任务说明 A: 把下面这篇讲NLTK分句的文档里，从“可以使用nltk.tokenize.punkt”一直到“tokenizer = PunktSentenceTokenizer(punkt_param)”的这一段，一字不改地照抄出来。
任务说明 B: 下面这篇讲NLTK分句的文档中，代码用 import 导入了哪些名称？请全部列出。

参考:How to avoid NLTK’s sentence tokenizer splitting on abbreviations?
NLTK自带的nltk.tokenize
库可以实现英文分句,但是当句子中存在缩写词时分句会错误:
from nltk.tokenize import sent_tokenize
sens = sent_tokenize('Fig. 2 shows a U.S.A. map.Look!')
print(sens)
"""
输出:['Fig.', '2 shows a U.S.A. map.Look!']
"""
可以使用nltk.tokenize.punkt
库自定义缩写词列表进行分句:
from nltk.tokenize.punkt import PunktSentenceTokenizer, PunktParameters
punkt_param = PunktParameters()
abbreviation = ['fig', 'u.s.a']
punkt_param.abbrev_types = set(abbreviation)
tokenizer = PunktSentenceTokenizer(punkt_param)
sens = tokenizer.tokenize('Fig. 2 shows a U.S.A. map.Look!')
print(sens)
"""
输出:['Fig. 2 shows a U.S.A. map.Look!']
"""
注意:
- 自定义缩略词列表单词全部小写,结尾的句号要去掉
- 句子结束标点后面要加一个空格,否则分句失败

所给资料:
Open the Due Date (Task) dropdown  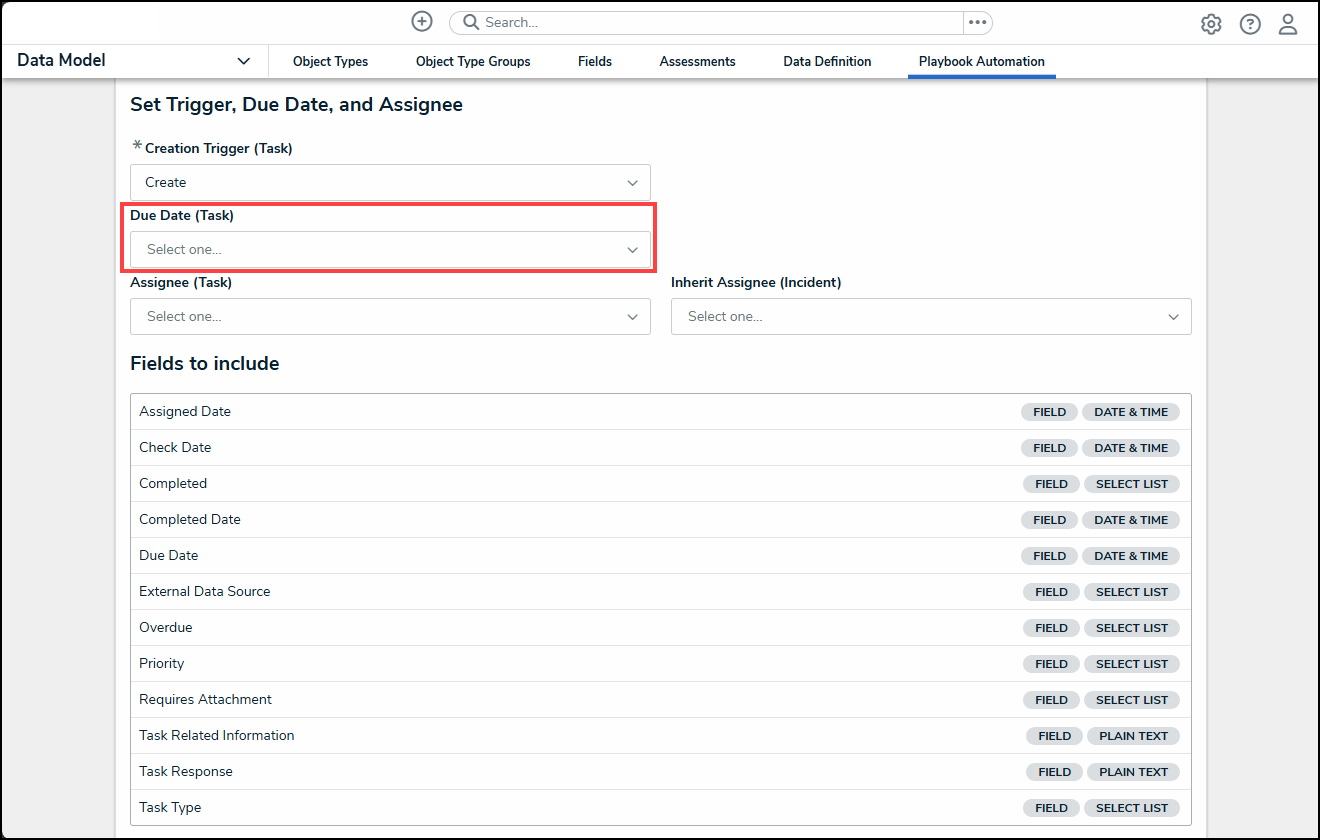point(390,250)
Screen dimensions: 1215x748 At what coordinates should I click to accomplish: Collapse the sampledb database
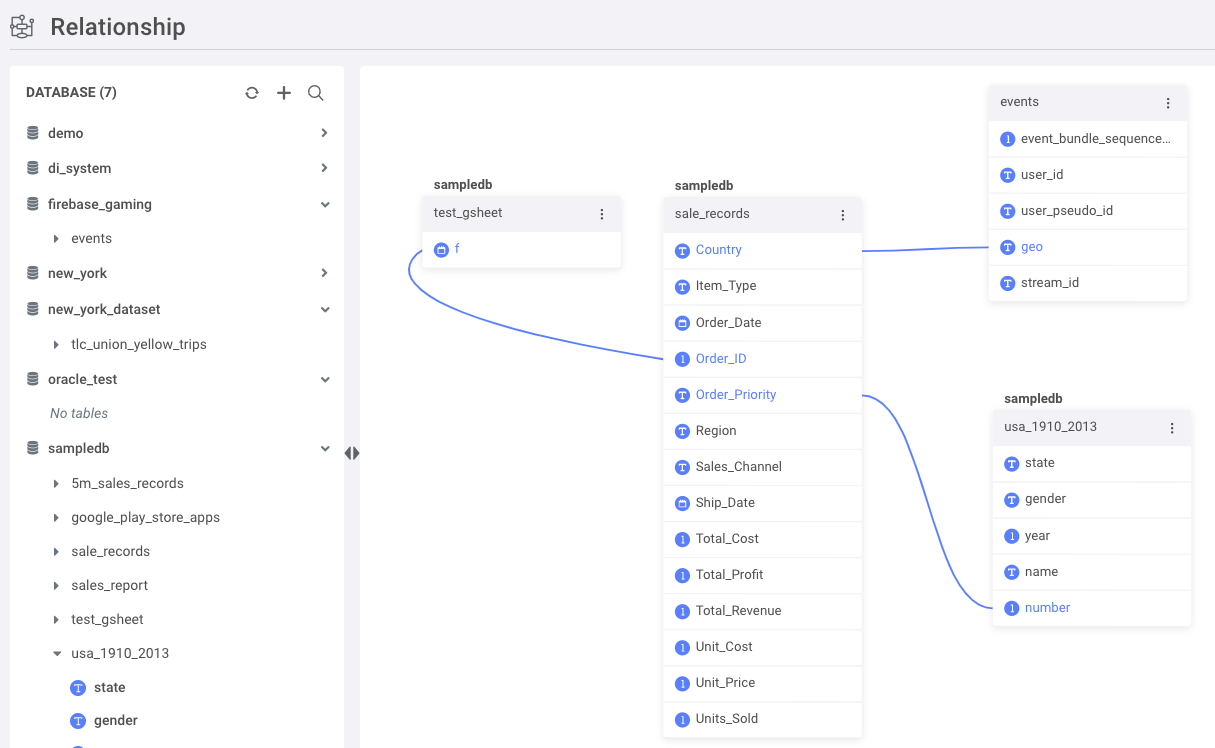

正确答案 A:
可以使用nltk.tokenize.punkt
库自定义缩写词列表进行分句:
from nltk.tokenize.punkt import PunktSentenceTokenizer, PunktParameters
punkt_param = PunktParameters()
abbreviation = ['fig', 'u.s.a']
punkt_param.abbrev_types = set(abbreviation)
tokenizer = PunktSentenceTokenizer(punkt_param)

正确答案 B: sent_tokenize、PunktSentenceTokenizer、PunktParameters